Extracted material:
_ _ _ _

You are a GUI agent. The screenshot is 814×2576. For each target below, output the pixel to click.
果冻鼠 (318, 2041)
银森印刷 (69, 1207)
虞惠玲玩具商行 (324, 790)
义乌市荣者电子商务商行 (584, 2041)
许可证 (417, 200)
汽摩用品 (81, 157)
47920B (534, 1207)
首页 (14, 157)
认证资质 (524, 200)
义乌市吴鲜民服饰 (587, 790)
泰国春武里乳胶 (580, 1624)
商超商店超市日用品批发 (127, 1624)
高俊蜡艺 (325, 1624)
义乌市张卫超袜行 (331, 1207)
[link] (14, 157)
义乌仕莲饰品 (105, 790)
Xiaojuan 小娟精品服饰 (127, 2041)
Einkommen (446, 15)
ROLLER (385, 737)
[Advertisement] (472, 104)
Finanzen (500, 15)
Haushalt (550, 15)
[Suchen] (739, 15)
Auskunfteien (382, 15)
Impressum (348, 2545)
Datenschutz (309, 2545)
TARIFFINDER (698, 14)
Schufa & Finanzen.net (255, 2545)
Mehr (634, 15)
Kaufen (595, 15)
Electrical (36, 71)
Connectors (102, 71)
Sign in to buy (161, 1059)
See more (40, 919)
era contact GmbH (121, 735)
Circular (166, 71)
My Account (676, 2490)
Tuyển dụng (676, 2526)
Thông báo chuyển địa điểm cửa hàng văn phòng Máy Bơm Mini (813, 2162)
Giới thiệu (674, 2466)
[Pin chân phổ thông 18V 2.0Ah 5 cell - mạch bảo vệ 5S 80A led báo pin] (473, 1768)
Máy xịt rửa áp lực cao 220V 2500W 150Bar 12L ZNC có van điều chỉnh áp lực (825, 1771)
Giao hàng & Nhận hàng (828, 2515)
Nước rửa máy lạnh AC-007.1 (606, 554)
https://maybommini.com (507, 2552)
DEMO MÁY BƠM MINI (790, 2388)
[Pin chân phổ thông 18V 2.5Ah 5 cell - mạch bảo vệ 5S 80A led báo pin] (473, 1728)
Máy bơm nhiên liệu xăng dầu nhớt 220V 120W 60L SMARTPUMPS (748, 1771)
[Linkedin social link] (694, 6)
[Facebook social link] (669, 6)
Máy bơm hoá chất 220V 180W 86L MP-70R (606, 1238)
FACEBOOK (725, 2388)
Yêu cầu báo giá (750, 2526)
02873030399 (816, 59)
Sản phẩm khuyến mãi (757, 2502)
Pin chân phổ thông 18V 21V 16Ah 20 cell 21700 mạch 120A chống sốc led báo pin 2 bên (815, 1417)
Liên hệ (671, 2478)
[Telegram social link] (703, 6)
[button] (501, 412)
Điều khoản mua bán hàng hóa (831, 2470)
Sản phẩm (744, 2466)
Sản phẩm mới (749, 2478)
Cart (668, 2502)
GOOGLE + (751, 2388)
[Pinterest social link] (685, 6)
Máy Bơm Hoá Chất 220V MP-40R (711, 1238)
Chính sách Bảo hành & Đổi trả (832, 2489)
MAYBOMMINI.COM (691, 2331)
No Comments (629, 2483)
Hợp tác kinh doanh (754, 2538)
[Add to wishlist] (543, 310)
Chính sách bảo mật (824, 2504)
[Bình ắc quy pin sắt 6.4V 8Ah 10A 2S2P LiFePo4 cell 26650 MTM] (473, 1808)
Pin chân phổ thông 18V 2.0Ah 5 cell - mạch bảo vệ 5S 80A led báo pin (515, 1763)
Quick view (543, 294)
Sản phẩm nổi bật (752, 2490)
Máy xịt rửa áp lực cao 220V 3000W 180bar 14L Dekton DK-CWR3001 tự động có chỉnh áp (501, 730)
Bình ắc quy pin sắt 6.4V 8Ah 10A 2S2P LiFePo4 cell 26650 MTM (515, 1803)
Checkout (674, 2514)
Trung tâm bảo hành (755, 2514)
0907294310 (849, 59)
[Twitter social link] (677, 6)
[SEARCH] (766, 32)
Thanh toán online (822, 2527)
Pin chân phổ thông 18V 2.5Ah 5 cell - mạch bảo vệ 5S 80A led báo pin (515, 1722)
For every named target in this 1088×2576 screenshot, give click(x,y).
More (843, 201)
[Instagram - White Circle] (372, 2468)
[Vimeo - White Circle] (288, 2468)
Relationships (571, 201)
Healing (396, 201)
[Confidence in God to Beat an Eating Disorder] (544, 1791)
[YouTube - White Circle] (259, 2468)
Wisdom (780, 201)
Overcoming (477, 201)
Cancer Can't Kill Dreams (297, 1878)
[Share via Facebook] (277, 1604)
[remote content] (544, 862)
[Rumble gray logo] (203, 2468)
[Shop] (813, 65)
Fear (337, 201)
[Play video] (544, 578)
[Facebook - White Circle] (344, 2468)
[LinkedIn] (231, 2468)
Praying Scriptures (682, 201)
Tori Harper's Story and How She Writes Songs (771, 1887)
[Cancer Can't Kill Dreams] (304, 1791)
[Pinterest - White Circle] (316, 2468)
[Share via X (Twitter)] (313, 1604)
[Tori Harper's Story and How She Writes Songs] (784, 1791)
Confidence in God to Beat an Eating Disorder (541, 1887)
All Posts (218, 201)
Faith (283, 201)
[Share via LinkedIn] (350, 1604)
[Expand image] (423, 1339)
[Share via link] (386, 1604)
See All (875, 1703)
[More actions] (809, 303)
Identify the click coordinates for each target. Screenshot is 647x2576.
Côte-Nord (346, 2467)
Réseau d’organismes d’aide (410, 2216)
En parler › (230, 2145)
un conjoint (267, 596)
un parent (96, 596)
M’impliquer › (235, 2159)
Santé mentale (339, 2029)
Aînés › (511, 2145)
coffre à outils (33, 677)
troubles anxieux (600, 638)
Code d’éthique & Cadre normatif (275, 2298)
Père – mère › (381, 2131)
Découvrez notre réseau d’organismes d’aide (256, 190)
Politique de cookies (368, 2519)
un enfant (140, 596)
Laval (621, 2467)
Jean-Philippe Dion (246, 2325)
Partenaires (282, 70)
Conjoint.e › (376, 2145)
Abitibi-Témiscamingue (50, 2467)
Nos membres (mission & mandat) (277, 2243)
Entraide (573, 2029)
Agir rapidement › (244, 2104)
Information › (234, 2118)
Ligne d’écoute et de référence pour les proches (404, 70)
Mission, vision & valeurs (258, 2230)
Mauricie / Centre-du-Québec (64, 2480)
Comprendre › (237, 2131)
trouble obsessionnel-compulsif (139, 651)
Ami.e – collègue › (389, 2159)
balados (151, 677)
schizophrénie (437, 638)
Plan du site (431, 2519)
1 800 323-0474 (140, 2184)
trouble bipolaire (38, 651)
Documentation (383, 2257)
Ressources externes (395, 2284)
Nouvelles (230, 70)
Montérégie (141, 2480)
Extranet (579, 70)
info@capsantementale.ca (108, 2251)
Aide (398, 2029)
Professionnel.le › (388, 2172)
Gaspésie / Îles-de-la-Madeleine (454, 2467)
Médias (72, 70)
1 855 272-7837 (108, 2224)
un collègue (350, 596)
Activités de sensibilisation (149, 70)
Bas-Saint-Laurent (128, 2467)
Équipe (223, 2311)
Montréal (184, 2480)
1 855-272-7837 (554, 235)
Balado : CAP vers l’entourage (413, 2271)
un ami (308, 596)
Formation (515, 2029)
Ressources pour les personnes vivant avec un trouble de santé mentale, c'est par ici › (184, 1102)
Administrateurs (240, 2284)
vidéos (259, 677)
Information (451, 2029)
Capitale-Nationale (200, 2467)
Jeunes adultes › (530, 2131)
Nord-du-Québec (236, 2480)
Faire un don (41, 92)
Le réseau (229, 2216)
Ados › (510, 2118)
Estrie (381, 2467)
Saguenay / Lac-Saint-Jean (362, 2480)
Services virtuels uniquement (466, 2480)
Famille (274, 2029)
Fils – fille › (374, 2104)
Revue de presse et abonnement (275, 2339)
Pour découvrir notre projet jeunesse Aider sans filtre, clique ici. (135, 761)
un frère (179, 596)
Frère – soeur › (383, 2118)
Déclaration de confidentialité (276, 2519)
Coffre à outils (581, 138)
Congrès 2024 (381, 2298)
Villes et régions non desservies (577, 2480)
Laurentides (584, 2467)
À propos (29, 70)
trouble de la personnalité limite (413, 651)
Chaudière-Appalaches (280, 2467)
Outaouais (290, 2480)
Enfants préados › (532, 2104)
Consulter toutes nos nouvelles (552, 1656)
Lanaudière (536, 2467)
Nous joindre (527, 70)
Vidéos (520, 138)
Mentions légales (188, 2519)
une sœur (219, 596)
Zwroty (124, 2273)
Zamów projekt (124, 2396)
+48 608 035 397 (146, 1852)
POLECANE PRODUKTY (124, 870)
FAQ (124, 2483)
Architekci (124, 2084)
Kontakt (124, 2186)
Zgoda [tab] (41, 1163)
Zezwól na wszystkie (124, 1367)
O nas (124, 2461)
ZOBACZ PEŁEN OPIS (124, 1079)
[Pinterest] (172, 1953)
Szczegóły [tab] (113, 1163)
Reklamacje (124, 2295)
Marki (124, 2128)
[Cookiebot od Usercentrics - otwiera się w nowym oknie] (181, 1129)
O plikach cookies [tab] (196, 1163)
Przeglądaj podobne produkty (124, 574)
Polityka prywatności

_ _ _ _

Task statement: Your reply is to repeat, unchanged, the lines above running from the one with "un parent (96, 596)" up to and including the one with "Montréal (184, 2480)".

Result for this exercise:
un parent (96, 596)
M’impliquer › (235, 2159)
Santé mentale (339, 2029)
Aînés › (511, 2145)
coffre à outils (33, 677)
troubles anxieux (600, 638)
Code d’éthique & Cadre normatif (275, 2298)
Père – mère › (381, 2131)
Découvrez notre réseau d’organismes d’aide (256, 190)
Politique de cookies (368, 2519)
un enfant (140, 596)
Laval (621, 2467)
Jean-Philippe Dion (246, 2325)
Partenaires (282, 70)
Conjoint.e › (376, 2145)
Abitibi-Témiscamingue (50, 2467)
Nos membres (mission & mandat) (277, 2243)
Entraide (573, 2029)
Agir rapidement › (244, 2104)
Information › (234, 2118)
Ligne d’écoute et de référence pour les proches (404, 70)
Mission, vision & valeurs (258, 2230)
Mauricie / Centre-du-Québec (64, 2480)
Comprendre › (237, 2131)
trouble obsessionnel-compulsif (139, 651)
Ami.e – collègue › (389, 2159)
balados (151, 677)
schizophrénie (437, 638)
Plan du site (431, 2519)
1 800 323-0474 (140, 2184)
trouble bipolaire (38, 651)
Documentation (383, 2257)
Ressources externes (395, 2284)
Nouvelles (230, 70)
Montérégie (141, 2480)
Extranet (579, 70)
info@capsantementale.ca (108, 2251)
Aide (398, 2029)
Professionnel.le › (388, 2172)
Gaspésie / Îles-de-la-Madeleine (454, 2467)
Médias (72, 70)
1 855 272-7837 (108, 2224)
un collègue (350, 596)
Activités de sensibilisation (149, 70)
Bas-Saint-Laurent (128, 2467)
Équipe (223, 2311)
Montréal (184, 2480)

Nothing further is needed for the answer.